Supplied passage =>
=== Begin Enclosure ===

Standard Kubernetes deployments are too basic for our needs. We will use **Argo Rollouts**, a Kubernetes controller that provides advanced deployment strategies like canary and blue-green.

**Key Features of our Canary Strategy:**
-   **Phased Rollout:** The new version is first rolled out to only 10% of pods.
-   **Automated Analysis:** After a waiting period, the system automatically queries Prometheus to check our `copilot_hallucination_rate` metric.
-   **Automatic Rollback:** If the hallucination rate for the canary version is higher than the stable version, Argo Rollouts automatically aborts the rollout and scales the new version down to zero.
-   **Manual Promotion:** If the analysis passes, the rollout pauses for a manual approval step before proceeding to 100%.


In [None]:
# --- templates/rollout.yaml (for Argo Rollouts) ---

argo_rollout_yaml = dedent("""

=== End Enclosure ===

Data segment =>
=== Begin Enclosure ===

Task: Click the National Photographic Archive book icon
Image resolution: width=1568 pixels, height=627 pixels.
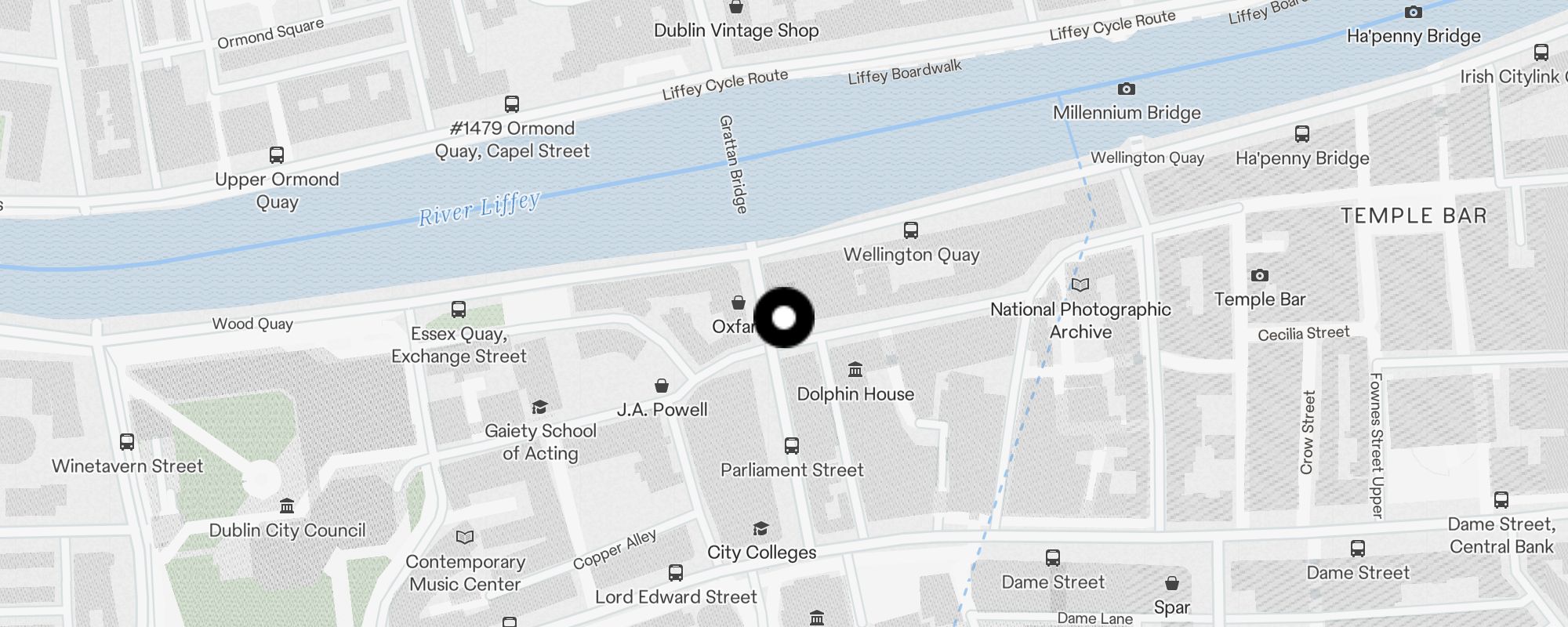Action: click(x=1080, y=285)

=== End Enclosure ===

Work order 1 => Reproduce the canary deployment passage starting with "Standard Kubernetes deployments" and going on through "canary and blue-green.", swapping "basic" for "limited".
Work order 2 => Why does the canary deployment passage choose Argo Rollouts over standard Kubernetes deployments?

Answer section 1 =>
Standard Kubernetes deployments are too limited for our needs. We will use **Argo Rollouts**, a Kubernetes controller that provides advanced deployment strategies like canary and blue-green.

Answer section 2 => Standard Kubernetes deployments are too basic for the stated needs. Argo Rollouts is a Kubernetes controller that provides advanced deployment strategies such as canary and blue-green.